◆ **SOURCE PASSAGE**
····················

Tasmanian tigers, also known as thylacines, had dangerously low genetic diversity decades before disease and human hunting drove them extinct, an analysis of the first complete mitochondrial genomes from the extinct marsupials reveals.
An international group of scientists used powerful new technology to decode mitochondrial and some nuclear DNA from two thylacine museum specimens. The researchers report their findings online January 13 in Genome Research.
“It’s looking like the thylacines were sort of on their last legs,” says Webb Miller, a genomicist at Pennsylvania State University in University Park and lead author of the new study.
Thylacines were carnivorous marsupials that resembled dogs with tiger stripes. The animals were often called Tasmanian tigers or Tasmanian wolves, even though thylacines were not related to any type of feline or canine. Thylacines once inhabited the Australian mainland but disappeared from there about 2,000 years ago. It was thought that the arrival of dingoes 1,500 years earlier contributed to the tigers’ disappearance from the mainland.
After their disappearance from mainland Australia, thylacines were confined to the island of Tasmania, but disappeared after Europeans settled on the island and issued a bounty on the animals.” The last captive thylacine died in 1936 and there have been no confirmed sightings of the animals in the wild since then.
Efforts to isolate thylacine DNA have also been largely unsuccessful, with only two putative thylacine sequences appearing in GenBank, a repository of DNA sequences used by scientists around the world. Researchers in the new study used so-called next-generation sequencing to decode DNA from a thylacine that died in 1893 and was preserved in ethanol. The researchers also extracted DNA from hair from the dried pelt of a thylacine that died in 1905 at the National Zoo in Washington. In both cases, the DNA was heavily contaminated with DNA from humans and microbes, but the researchers were able to piece together long stretches of thylacine DNA.

····················

◆ **ENTRIES SUPPLIED**
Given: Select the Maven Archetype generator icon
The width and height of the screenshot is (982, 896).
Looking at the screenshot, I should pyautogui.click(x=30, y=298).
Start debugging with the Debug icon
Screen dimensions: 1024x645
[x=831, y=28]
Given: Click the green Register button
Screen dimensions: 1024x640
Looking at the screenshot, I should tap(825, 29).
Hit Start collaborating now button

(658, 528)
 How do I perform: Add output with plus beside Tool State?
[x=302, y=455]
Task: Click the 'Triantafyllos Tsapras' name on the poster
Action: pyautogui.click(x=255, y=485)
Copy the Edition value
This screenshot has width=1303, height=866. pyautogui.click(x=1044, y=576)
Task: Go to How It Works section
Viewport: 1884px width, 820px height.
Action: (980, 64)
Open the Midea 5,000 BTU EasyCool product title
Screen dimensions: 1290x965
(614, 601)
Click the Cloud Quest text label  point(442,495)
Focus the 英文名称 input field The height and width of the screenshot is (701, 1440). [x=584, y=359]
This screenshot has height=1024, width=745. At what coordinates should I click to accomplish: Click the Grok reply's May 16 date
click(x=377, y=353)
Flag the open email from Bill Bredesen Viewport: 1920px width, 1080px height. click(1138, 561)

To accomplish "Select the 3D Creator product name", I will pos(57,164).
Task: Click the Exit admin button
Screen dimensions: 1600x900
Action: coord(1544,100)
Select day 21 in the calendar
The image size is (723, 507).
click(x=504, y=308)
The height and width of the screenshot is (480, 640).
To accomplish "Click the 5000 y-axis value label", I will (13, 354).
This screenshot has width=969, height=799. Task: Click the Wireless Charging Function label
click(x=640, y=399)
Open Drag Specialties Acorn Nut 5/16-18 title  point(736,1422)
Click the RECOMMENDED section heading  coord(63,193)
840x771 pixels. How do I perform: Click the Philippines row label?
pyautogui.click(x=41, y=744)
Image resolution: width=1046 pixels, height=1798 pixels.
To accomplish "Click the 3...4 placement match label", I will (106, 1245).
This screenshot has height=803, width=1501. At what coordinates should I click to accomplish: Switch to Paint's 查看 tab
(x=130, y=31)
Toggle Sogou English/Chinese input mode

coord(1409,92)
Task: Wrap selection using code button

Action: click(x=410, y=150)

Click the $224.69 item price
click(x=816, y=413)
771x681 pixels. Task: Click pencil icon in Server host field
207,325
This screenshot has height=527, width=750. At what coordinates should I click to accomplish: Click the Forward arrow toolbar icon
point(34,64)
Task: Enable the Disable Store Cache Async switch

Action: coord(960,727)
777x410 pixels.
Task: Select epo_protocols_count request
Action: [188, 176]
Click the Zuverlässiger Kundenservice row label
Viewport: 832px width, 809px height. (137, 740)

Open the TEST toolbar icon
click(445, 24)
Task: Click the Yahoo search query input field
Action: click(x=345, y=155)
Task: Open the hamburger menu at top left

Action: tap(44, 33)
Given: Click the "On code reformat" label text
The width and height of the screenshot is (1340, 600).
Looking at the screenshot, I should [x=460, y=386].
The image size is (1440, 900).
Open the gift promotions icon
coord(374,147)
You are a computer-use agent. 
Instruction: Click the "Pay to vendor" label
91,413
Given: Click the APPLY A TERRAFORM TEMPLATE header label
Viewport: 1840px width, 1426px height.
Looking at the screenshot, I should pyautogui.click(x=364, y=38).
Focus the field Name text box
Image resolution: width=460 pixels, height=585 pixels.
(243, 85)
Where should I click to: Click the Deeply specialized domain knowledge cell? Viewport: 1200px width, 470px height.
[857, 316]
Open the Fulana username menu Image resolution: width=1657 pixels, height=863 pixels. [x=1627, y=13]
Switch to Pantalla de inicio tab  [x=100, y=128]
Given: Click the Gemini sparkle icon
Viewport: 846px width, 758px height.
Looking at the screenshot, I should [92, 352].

····················

◆ **APPLY WHAT YOU READ**
**a.** In the thylacine article, why were the animals called Tasmanian tigers or Tasmanian wolves, even though they were not related to cats or dogs? Answer in one to three sentences.
**b.** Using the thylacine article, decide whether each statement agrees with it. Answer yes or no for each, and quote the deciding words.
(i) The last captive thylacine died in 1936.
(ii) The DNA from both specimens was free of contamination from other sources.
(iii) Thylacines vanished from the Australian mainland about 1,500 years ago.
**c.** Return the part of the thylacine article that starts at "Efforts to isolate" and ends at "of thylacine DNA.", copied exactly.

◆ **ANSWERS GIVEN**
**a.** Thylacines were carnivorous marsupials that resembled dogs with tiger stripes. That is why they got those names, even though they were not related to any type of feline or canine.

**b.**
(i) Yes: "The last captive thylacine died in 1936"
(ii) No: "In both cases, the DNA was heavily contaminated with DNA from humans and microbes"
(iii) No: "Thylacines once inhabited the Australian mainland but disappeared from there about 2,000 years ago"

**c.**
Efforts to isolate thylacine DNA have also been largely unsuccessful, with only two putative thylacine sequences appearing in GenBank, a repository of DNA sequences used by scientists around the world. Researchers in the new study used so-called next-generation sequencing to decode DNA from a thylacine that died in 1893 and was preserved in ethanol. The researchers also extracted DNA from hair from the dried pelt of a thylacine that died in 1905 at the National Zoo in Washington. In both cases, the DNA was heavily contaminated with DNA from humans and microbes, but the researchers were able to piece together long stretches of thylacine DNA.